◆ **ACTIONS TO TAKE**
a: List every person identified by full name in the article on the Argentinos Juniors game.
b: From the article on the Argentinos Juniors game, extract the passage that starts at the words "My confrontation came" and ends after the words "player is injured.".

◆ **PASSAGE**
_ _ _ _ _

23/09
2011

Argentinos Juniors  0  Tigre  1

I was the victim at the end of this game of verbal bullying by supporters of the Argentinos Juniors club president,  Luis Segura.

The team had just finished their first game under the new manager,  Nestor Gorosito. It was a dismal display. At least under his predecessor,  Pedro Troglio,  they tried to play football. They failed but at least they tried. This was a shambles that made a mediocre Tigre side look at times like Barcelona.

Angry Old Men

Usually new managers are given a grace or honeymoon period during which they have the opportunity to show what they can do. Gorosito,  who was a failure the last time he managed Argentinos Juniors in 2007-08,  was the target of fan abuse almost from the kick-off.

After the final whistle the fans around me turned to hurl insults at the president,  Luis Segura,  casting aspersions, in song,  about his mother’s profession. Several of his supporters shouted back. One of two of them jumped down from the safety of the seated area to remonstrate nose to nose with the protesters.

I took photos and one of Segura’s men challenged me. “I’m a tourist,”  I said. “But I’d like to know what authority you have to tell me whether or not I can take photos.” He insisted I put my camera away.

An English-speaking fan,  obviously concerned about my safety,  kindly advised me to do the same. “They’re Segura’s people,”  he explained. “It could get nasty.”

My confrontation came the same day that the government’s commerce secretary,  Guillermo Moreno,  requested a court order obliging newspapers to give up the names,  addresses and telephone numbers of any journalists who in the past six years have written anything that questions the government’s official inflation figures.

As a resident here I can tell you that the official inflation figures are as reliable as a Premiership manager announcing the day before an international friendly that his star player is injured.

The move is a blatant infringement of the freedom of the media and both the opposition and several international bodies have said so. I’m not suggesting for one moment that my little confrontation ranks as an attack on my liberty. But it does demonstrate a sensitivity to criticism by many in authority here.

One thing I must say however is that despite the nose-to-nose,  bulging eyeball nature of some of the arguments I saw,  there was no violence.

Gorosito. Unpopular choice...

I’ve no doubt that similar confrontations in Britain would have produced a fist fight. But Argentine men – for you rarely see women in these situations – seem to possess the admirable ability to pull away at the point when you feel violence must be inevitable.

I don’t find this a violent society but most porteños,  or Buenos Aires residents,  would disagree. They’d have you believe the city is a cross between Mogadishu and Baghdad.

It’s a question,  I guess,  of perception.  Buenos Aires has its share of violent,  drug-induced crime. Men beat their wives,  police have been known to hit their prisoners and newspapers carry regular tales of thieves opening fire on their victims. Of course,  it’s also got its dodgy neighbourhoods and places you’d be advised to avoid after dark.

_ _ _ _ _

◆ **RECORD SET**
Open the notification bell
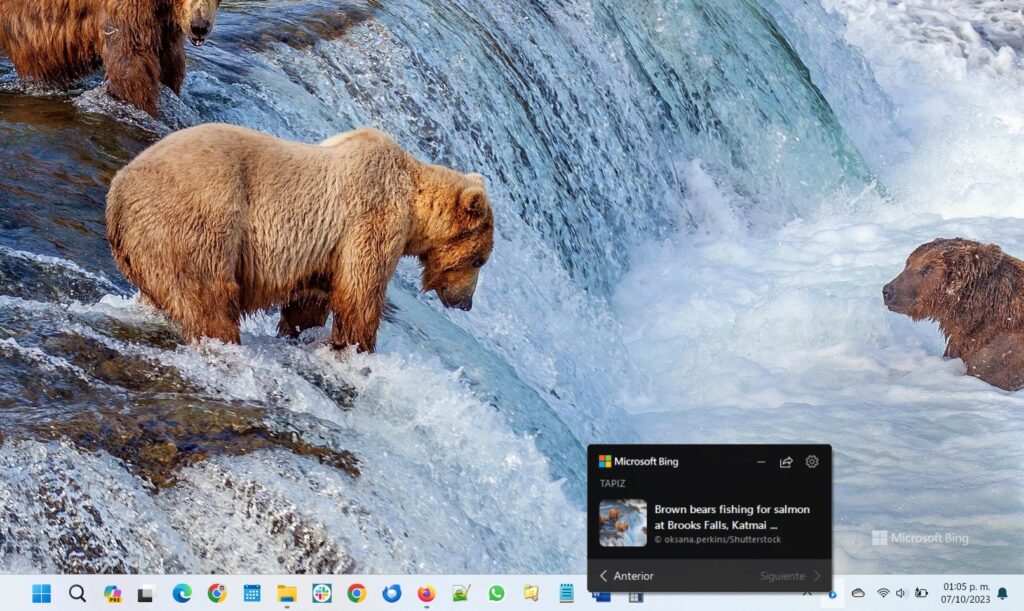This screenshot has height=611, width=1024. pos(1001,592)
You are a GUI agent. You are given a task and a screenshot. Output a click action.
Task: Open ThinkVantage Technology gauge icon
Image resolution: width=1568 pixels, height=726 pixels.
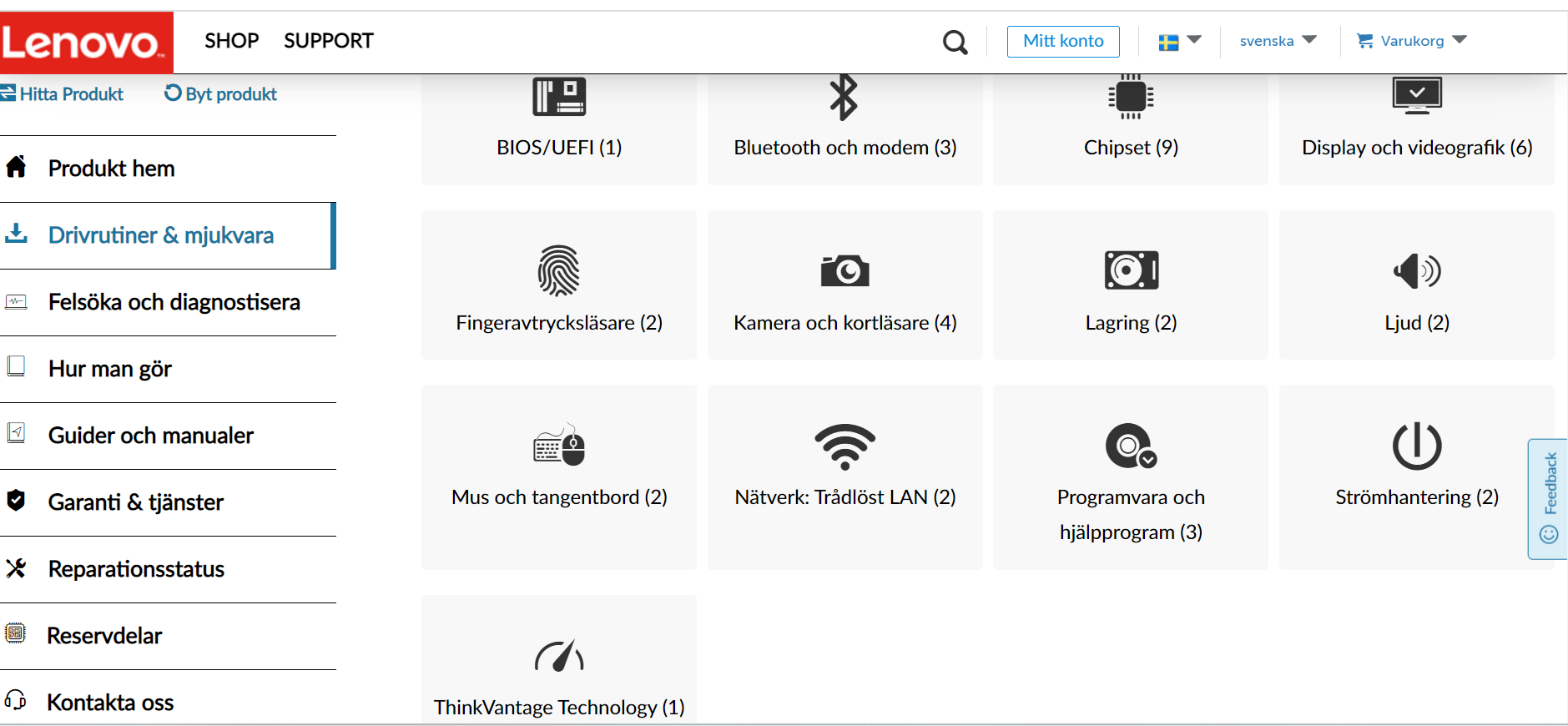coord(559,656)
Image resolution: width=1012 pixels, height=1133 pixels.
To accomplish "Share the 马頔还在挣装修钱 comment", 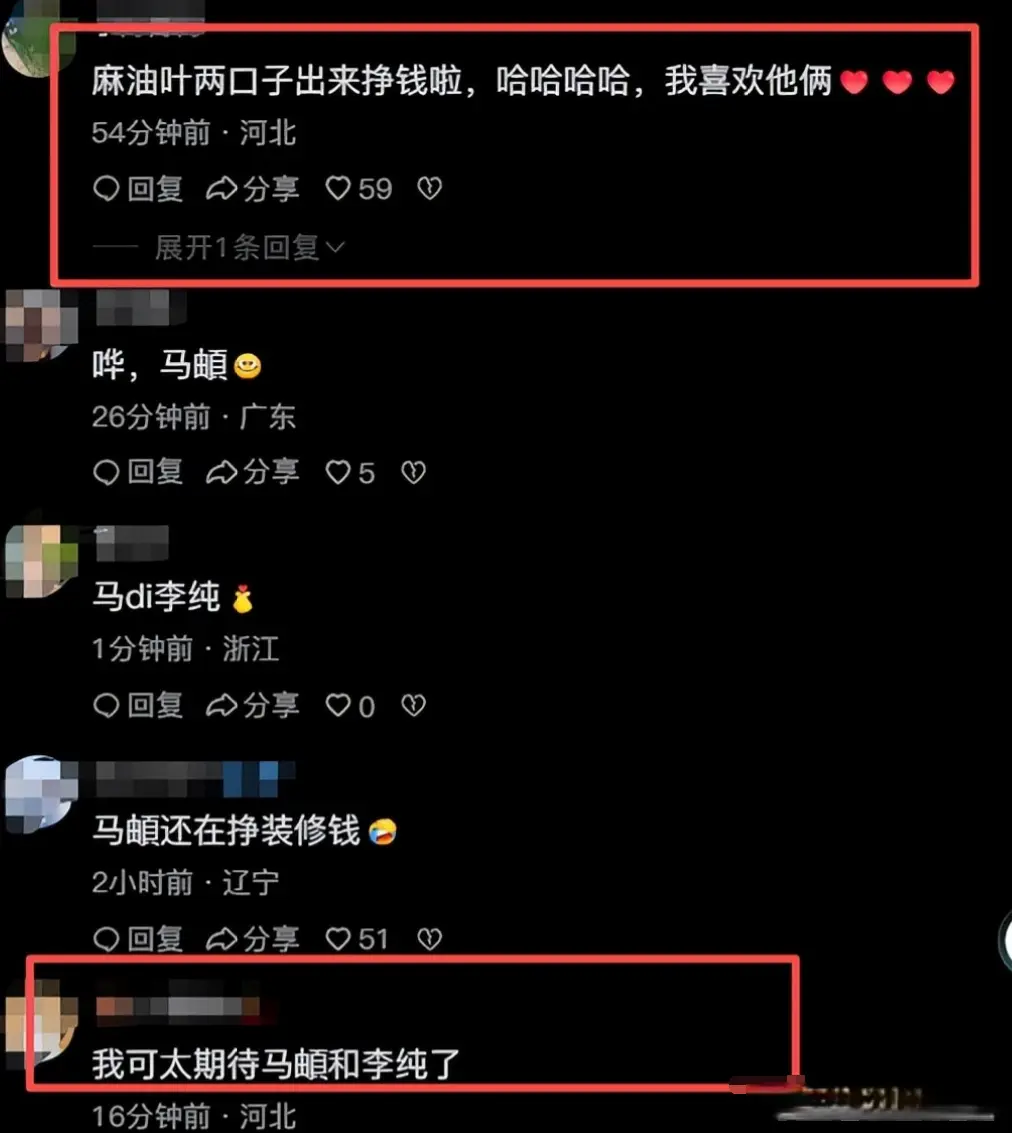I will [x=253, y=939].
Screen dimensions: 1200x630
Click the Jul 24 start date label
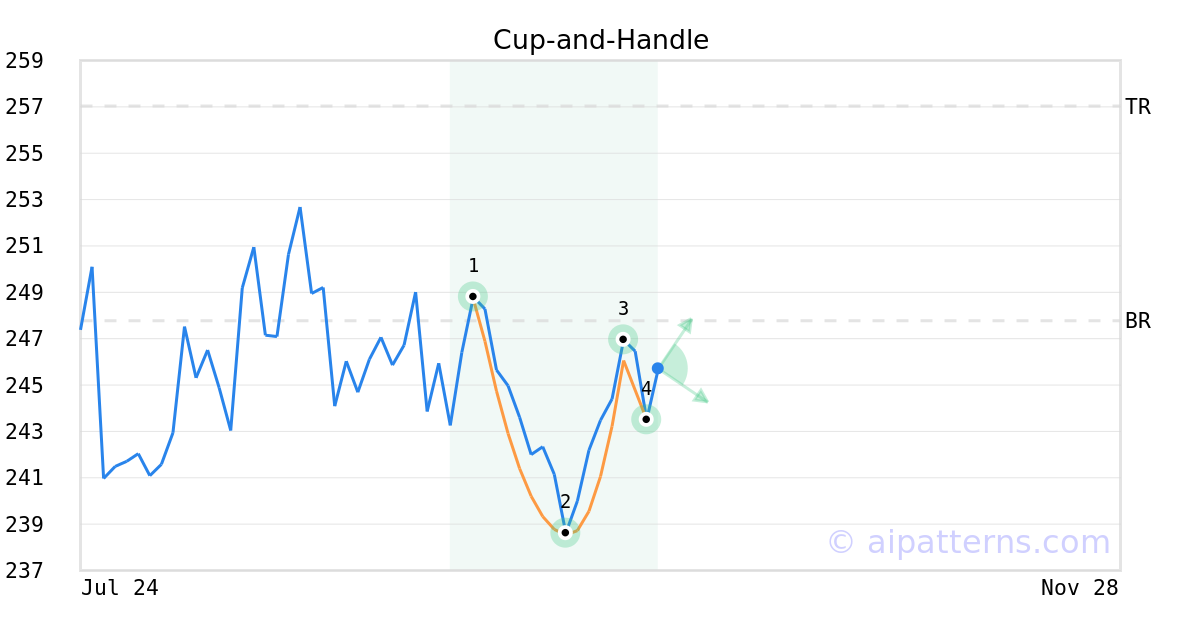click(x=120, y=588)
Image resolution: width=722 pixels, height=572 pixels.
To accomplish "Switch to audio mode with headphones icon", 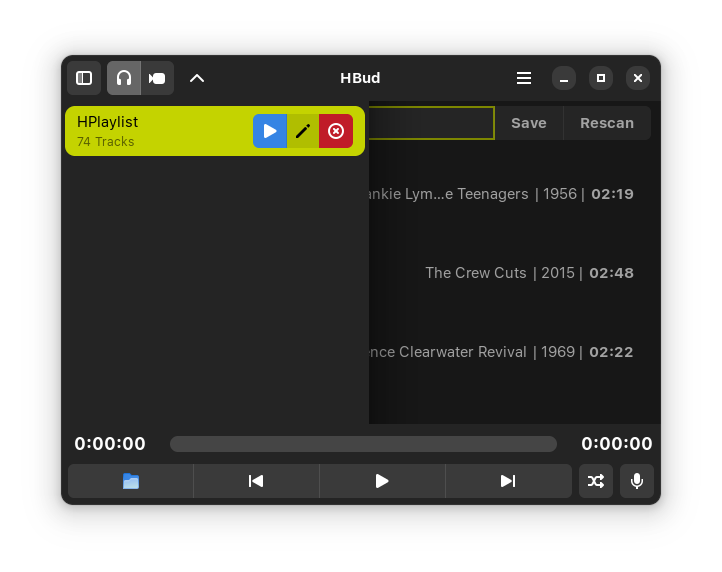I will coord(124,78).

_ _ _ _ _

◆ **THE ANSWERS**
a:
Luis Segura
Nestor Gorosito
Pedro Troglio
Guillermo Moreno

b:
My confrontation came the same day that the government’s commerce secretary,  Guillermo Moreno,  requested a court order obliging newspapers to give up the names,  addresses and telephone numbers of any journalists who in the past six years have written anything that questions the government’s official inflation figures.

As a resident here I can tell you that the official inflation figures are as reliable as a Premiership manager announcing the day before an international friendly that his star player is injured.